Jay likes Lilly, too, but the walls are thin in this house and you can hear what goes on in the other rooms. So sex has been rare. He got so frustrated he rented a room in the Hampton Inn across from the hospital last Thursday. It worked out. We made love, sat in the whirlpool tub in the room, felt sneaky and guilty. It was lovely. We were home by 8.
She’s writing. Comedy bits, since the stand-up has come to a (rim shot) stand still. She’s also done some videos. Her stuff is hilarious. Zany, pee-in-your pants stuff. She was reading one of her bits to me in McDonald’s (Lilly goes to McDonald’s) and I laughed so hard my stomach hurt. It’s about a guy who uses his pandemic time to go into the woods and write a rock opera, and he comes up with a character named O’Reilly and, when he performs it for the first time, he realizes that he’s actually re-written the Macarena and the O’Reilly auto parts commercial.
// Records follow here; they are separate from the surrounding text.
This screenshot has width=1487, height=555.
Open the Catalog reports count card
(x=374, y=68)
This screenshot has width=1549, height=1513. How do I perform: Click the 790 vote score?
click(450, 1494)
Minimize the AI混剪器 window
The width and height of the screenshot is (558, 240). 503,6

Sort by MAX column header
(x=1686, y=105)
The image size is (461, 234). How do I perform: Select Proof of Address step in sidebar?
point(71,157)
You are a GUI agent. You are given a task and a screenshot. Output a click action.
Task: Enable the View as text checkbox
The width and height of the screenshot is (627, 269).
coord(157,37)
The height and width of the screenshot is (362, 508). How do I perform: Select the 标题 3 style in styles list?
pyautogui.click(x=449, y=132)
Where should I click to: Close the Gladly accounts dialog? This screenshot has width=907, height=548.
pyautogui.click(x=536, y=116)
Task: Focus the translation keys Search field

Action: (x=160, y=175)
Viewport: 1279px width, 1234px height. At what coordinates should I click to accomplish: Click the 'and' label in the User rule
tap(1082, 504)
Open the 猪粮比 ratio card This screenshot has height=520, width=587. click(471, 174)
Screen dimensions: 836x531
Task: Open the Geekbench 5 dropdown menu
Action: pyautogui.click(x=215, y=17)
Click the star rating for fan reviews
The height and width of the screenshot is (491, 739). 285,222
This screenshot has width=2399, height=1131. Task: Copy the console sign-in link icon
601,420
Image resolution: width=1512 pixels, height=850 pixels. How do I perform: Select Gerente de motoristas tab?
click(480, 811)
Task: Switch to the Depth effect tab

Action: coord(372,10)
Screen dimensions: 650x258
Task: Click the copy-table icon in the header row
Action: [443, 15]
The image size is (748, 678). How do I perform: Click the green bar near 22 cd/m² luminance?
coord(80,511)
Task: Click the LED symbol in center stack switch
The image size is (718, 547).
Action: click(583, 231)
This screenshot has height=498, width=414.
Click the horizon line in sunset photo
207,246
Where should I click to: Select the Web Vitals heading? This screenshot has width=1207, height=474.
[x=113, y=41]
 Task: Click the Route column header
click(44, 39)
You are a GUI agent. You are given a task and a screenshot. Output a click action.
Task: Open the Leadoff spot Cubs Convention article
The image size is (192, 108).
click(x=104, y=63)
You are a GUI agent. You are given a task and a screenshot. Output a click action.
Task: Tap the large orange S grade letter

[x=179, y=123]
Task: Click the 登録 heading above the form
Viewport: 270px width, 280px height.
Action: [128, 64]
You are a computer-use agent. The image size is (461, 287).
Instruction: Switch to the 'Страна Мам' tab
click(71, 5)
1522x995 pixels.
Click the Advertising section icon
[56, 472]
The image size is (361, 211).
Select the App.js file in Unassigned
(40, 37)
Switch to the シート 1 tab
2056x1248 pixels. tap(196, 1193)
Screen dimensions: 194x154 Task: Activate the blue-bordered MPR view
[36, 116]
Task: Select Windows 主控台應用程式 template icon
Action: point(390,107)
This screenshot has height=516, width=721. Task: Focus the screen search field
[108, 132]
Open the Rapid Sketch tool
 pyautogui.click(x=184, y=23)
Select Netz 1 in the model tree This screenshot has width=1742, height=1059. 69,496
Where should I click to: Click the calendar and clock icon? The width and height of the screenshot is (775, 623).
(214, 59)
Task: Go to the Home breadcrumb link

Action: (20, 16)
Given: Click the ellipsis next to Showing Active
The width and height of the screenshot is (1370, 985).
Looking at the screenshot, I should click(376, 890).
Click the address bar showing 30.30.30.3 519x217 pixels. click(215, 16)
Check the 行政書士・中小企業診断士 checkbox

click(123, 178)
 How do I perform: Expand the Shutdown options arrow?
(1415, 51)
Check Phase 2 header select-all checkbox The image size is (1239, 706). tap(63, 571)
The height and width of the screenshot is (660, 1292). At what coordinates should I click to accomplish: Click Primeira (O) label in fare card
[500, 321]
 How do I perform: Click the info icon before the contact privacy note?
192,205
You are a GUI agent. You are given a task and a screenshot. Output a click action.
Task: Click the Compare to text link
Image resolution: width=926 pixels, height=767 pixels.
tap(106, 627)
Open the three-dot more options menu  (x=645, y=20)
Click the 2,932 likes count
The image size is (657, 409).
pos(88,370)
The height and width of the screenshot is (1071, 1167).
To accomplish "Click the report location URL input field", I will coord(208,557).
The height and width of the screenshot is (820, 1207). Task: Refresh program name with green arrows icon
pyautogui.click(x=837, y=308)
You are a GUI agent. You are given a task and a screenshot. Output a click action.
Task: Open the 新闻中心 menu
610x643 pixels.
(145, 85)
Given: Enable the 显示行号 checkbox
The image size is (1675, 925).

This place can really knit you back together. Potato, the very present Australian Shepherd, Latke, his scrappy lab-esque girlfriend—the three cats, the hill that rolls away from the house and pond. The fields greening up around us. Peepers at night, birds in the morning, owls at twilight. Tulips on the table.
New York assumed this terrifying chaotic impenetrability in my mind this year. I couldn’t get Lilly to leave. It was the city of death. How I longed to have her here, safe. So one month of quiet for Lilly, home to heal. Nick’s 30th birthday was on Friday. Jay was on a shoot, so it was just the three of us. I got out the old dragon table cloth, the one we use for every celebration, that I made for Nick’s third birthday out of an old sheet, when we didn’t have any money, and he requested a birthday with “dragons and trains.” I spread the project out on the courtyard of our apartment in Little Havana, and at one point, 2 year old Lilly ran across it, dipping her tap shoe (and Lilly’s tap shoes are a story in and of themselves) in the paint. The print’s still there. I made a strawberry buttermilk cake, and picked up Popeye’s. And it was just us three again, with the early spring night outside, frog song rising, and our voices wishing, hoping joy.